Devastation caused by PG&E could take decades to repair
SAN FRANCISCO - While many parts of California sit in a cloud of toxic smoke, and the Dixie Fire continues to ravage the northern part of the state, Pacific Gas & Electric Co. hasn’t paid for the total damage they caused from several prior wildfires just within the last few years.
In the past six years, PG&E, the utility nearly 40% of Californians rely on for electricity and natural gas, has been implicated or convicted in burning well over 1 million acres of California’s lands. PG&E has also been found legally responsible for over 100 deaths in the same time frame. In 2018, the utility admitted to killing 84 Californians when its aging electrical transmission equipment failed and sparked the devastating Camp Fire.
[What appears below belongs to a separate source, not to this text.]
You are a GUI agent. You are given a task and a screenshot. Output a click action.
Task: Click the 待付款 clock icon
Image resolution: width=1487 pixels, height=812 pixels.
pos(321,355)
PG&E has allocated over $13 billion into a victims fund to compensate the thousands of people who suffered because of their irresponsible decision making and negligence of maintenance.
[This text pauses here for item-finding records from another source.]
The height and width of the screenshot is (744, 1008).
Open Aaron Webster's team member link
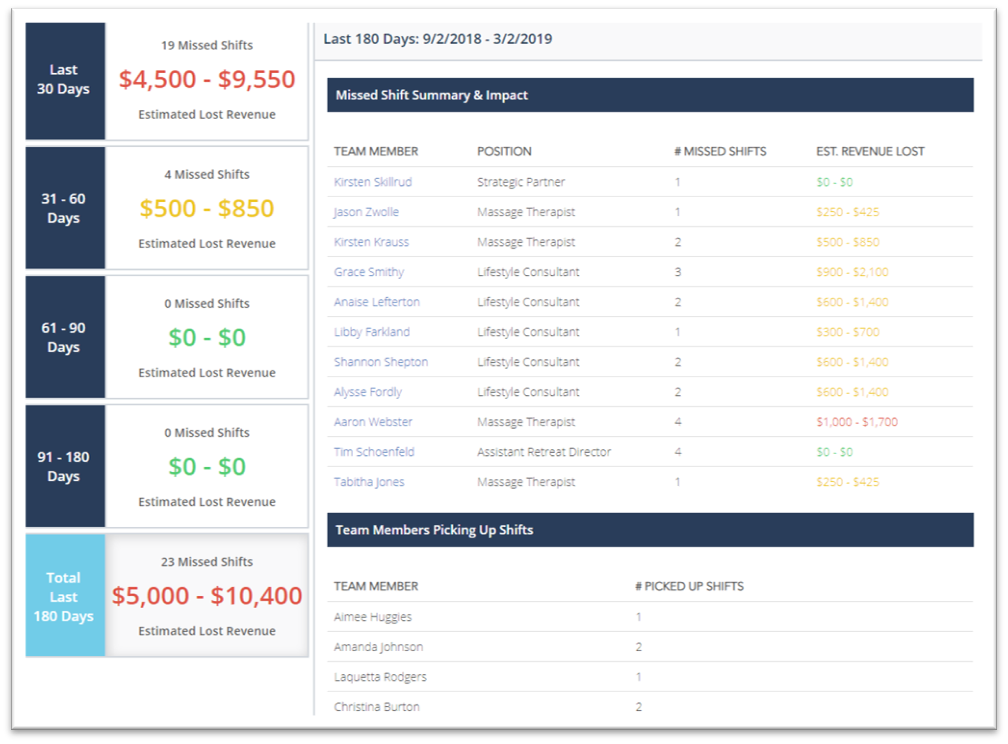tap(372, 422)
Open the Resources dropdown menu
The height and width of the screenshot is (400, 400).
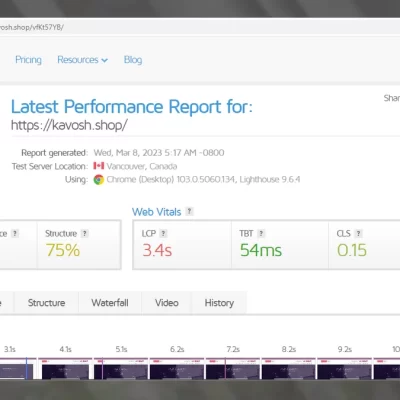point(82,60)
Through a special trust created during bankruptcy proceedings for the survivors of the PG&E fires, shares of the company were contributed to the Fire Victim Trust. Victims will ultimately receive cash payments from this trust. How much is yet to be determined. The Fire Victim Trust currently holds nearly one quarter of all PG&E stock.
The fund covers victims of the 2015 Butte Fire, the 2017 North Bay fires and the 2018 Camp Fire.
Many victims have yet to receive actual funds for their losses. Many are still surviving these increasingly hot summers in campers and RV’s as they wait to receive their funds which will hopefully allow them to rebuild.
PG&E stock has plummeted in the past four years. Shares in 2017 went as high as $70. Today PG&E shares are trading for under $10. At the current rate of decline, PG&E's shares will be priced under $5 in just a few years. If PG&E continues awarding their stock to trusts of wildfire victims, the trusts will, at some point, become the majority shareholder.
This information is in the wake of recent admissions by PG&E, that their incompetence and unsafe equipment probably caused the start of the Dixie fire. As of August 6th, the Dixie Fire has burned over 550,000 acres and is the second largest wildfire in the history of California.
According to the California Forest Foundation, an acre of California forest now contains 500 to 1000 trees. An estimate during last year’s fires in Oregon places the amount of burned trees at roughly 350 million. That means PG&E is responsible for approximately that same amount of burned trees during the past five years. Thousands of buildings have been burned to the ground and millions of animals have been killed or displaced.
One of the best ways humans can fight the rapid change in climate that California is facing is by decreasing the amount of carbon dioxide in our atmosphere. Unfortunately, the fires that raged during the California fires in 2020 released more carbon dioxide than all of the cars on the road for an entire year.
While PG&E has been directly linked to hundreds of deaths in California, nobody is quite sure how many thousands of Californians died from the smoke inhalation from the many fires it’s been tied to. Some scientists estimate that smoke inhalation from wildfires killed over 3,600 Californians in 2018. The PG&E induced Camp Fire was responsible for about 10 percent of all the overall acreage burned in California during 2018.
A recent report links the increased amount of fire smoke to an 8.4% increase in COVID-19 mortality cases.
Two weeks ago Greenville, California was the latest city to be added to a list that includes Paradise, Hinkley and Coffey Park. California towns and neighborhoods that have been decimated due to PG&E’s carelessness and criminal neglect. Millions of Californians are at risk of becoming the next casualty in a catastrophe caused by the energy giant.
The overall toll of PG&E’s behavior and irresponsible decision making will take years, possibly decades, to fully calculate.
Correction: This article has been revised to more accurately describe how PG&E contributes to the Fire Victim Fund and victims are compensated.